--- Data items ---
———

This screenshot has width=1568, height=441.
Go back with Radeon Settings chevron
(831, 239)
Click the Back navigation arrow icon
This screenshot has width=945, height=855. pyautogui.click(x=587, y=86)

———

--- To be done ---
Can you copy out every one of the rows above, line for line and without any change?

--- Expected answer ---
This screenshot has width=1568, height=441.
Go back with Radeon Settings chevron
(831, 239)
Click the Back navigation arrow icon
This screenshot has width=945, height=855. pyautogui.click(x=587, y=86)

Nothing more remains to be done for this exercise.